There were other browsers around at the time, but Mosaic was the one that literally changed the world. And looking at the suite of different browsers available on the Internet in 2009, they all still retain many of the original features developed for Mosaic, albeit greatly enhanced. (You can, in fact, still get a copy of the Mosaic browser from NCSA.)
These days, you have a broader choice of Internet browsers, despite the attempts by Microsoft to drive all the other browsers out of the space over the past decade. Microsoft’s Internet Explorer remains the most popular browser with a 65.9 percent share, but Mozilla’s open source Firefox has been showing a lot of strength in the past two years, controlling 22.9 percent of the browser market as of May 2009. (In 1999, IE was the browser choice of 95 percent of the market.)

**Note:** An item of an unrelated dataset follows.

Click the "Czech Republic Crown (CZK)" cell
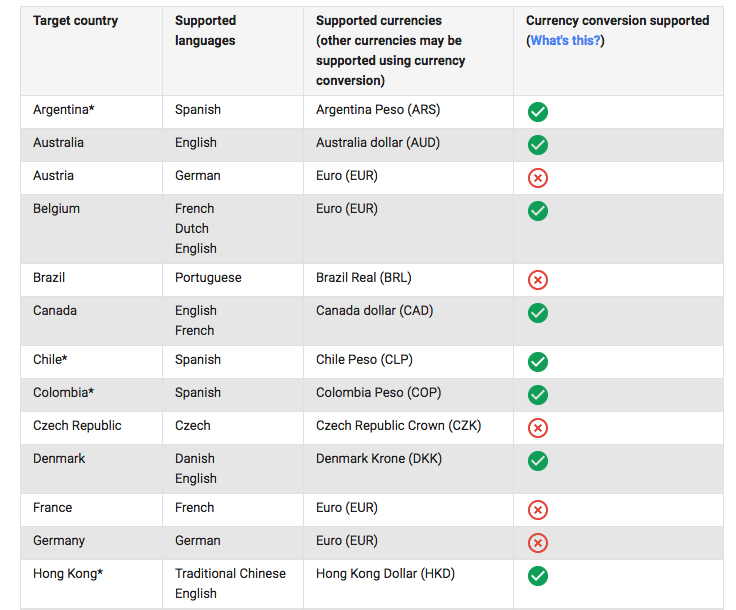This screenshot has height=610, width=736. pyautogui.click(x=398, y=426)
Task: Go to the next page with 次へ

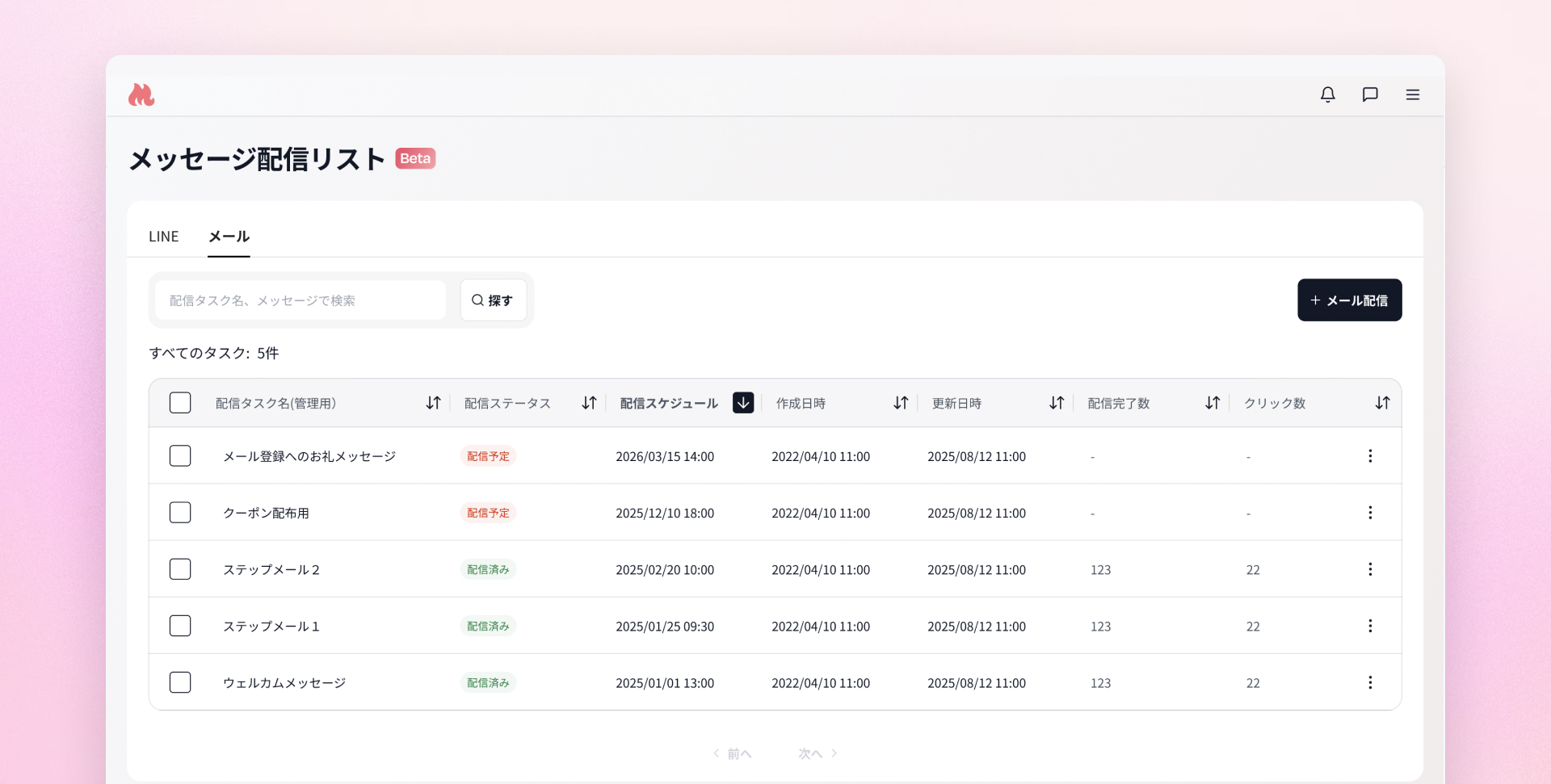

Here is my own list of which browser to use, top to bottom.
Top choice: Mozilla’s Firefox 3.5
The hands down winner. Firefox was the browser to popularize the use of tabs, which allows you to open various sites in the same browser window, rather than having numerous version open on the desktop. Its first attempts at tabs were a bit clunky (I can remember a few times when I was working weekends at Boston.com and we would lose a fair bit of work because the tabs malfunctioned) but later versions are much more stable. The other great feature about Firefox is what is called “session restore.” When you turn the browser off, it asks if you want to remember what you were currently looking at. If the browser closes without warning, it automatically remembers and restores your windows and tabs.
The “Awesome Bar” is well, pretty awesome. Can’t remember that business site you visited yesterday and you don’t want to go back through all the history files. Just type business into the Awesome Bar and it will look for matches in your browsing history. The more you use it, the more it remembers. Wicked cool.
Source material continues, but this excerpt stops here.